Comment: Re:CurrentC does not solve for the Customer (Score 1) 631

by ghjm (#48255915) Attached to: Why CurrentC Will Beat Out Apple Pay

The plan is presumably to offer heavy discounts on purchases for a couple years to get everyone to start using it, and then take away the discounts once it becomes "normal." They're betting consumers are too dumb to realize that 20% off some DVDs isn't worth losing credit card liability protection forever. I'm not sure they're wrong.

Comment: Re:Bad way to conduct policy (Score 1) 131

by ghjm (#47913671) Attached to: The FCC Net Neutrality Comment Deadline Has Arrived: What Now?

At least they went through a rulemaking process. Some agencies (recently FAA, FDA) figure if the issue only affects a narrow interest group (pilots, drug makers) that they don't actually have to bother with public comments or even actually writing the rule down before starting to enforce it.

Comment: Re:Classic... (Score 1) 85

by ghjm (#45760329) Attached to: Kdenlive Developer Jean-Baptiste Mardelle Has Been Found

The word "refactor" has been insanely successful in getting managers to approve rewrites. Before the Agile Manifesto, when programmers wanted to take a completed function and write it again, they would ask to "rewrite" it. The manager would ask what's wrong with it, the programmers would say, "nothing, really" and the manager would decline the request. Now, the programmers ask to "refactor" the function, the manager asks what that means, and the programmers give a confused answer whose only consistent message is that whatever-it-is is urgently needed.
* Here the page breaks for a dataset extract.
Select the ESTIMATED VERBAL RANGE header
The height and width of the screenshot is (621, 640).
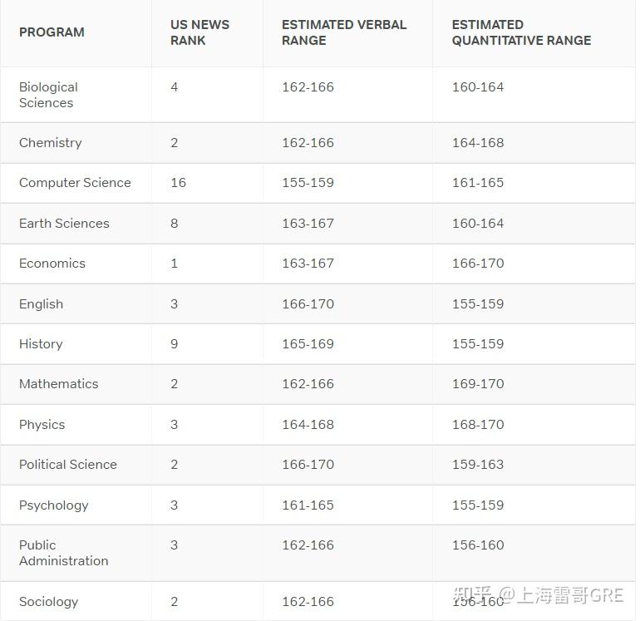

So the manager says, "okay, I guess."

The first case leads to crufty codebases that are hard to add new functions to. The second case leads to writing the same functions over and over and getting nowhere. It's not clear to me which is better, but it is clear to me that substituting the word "refactor" for "rewrite" has changed the world.

Comment: Re:iTunes (Score 1) 519

by ghjm (#43728641) Attached to: iTunes: Still Slowing Down Windows PCs After All These Years

The Windows HAL is certainly not the greatest API ever, but somehow everyone other than Apple manages to have their device detection work by callback or event sink, not by polling. If Apple really is polling for USB presence, then there's really no way you can blame that on the Microsoft API, which does provide better ways of doing USB device presence detection.

Comment: More Tim Ferriss damage (Score 1) 317

by ghjm (#43089101) Attached to: Best Buy Follows Yahoo in Banning Remote Work

A couple months ago, we had the (likely made-up) incident of the programmer outsourcing his job to China. That story was widely told in corporate boardrooms, along with mentioning Tim Ferriss. Now they have all just read The Four-Hour Work Week and have come to the conclusion that anyone who wants to telecommute is trying to rip them off (which is what they already secretly thought anyway).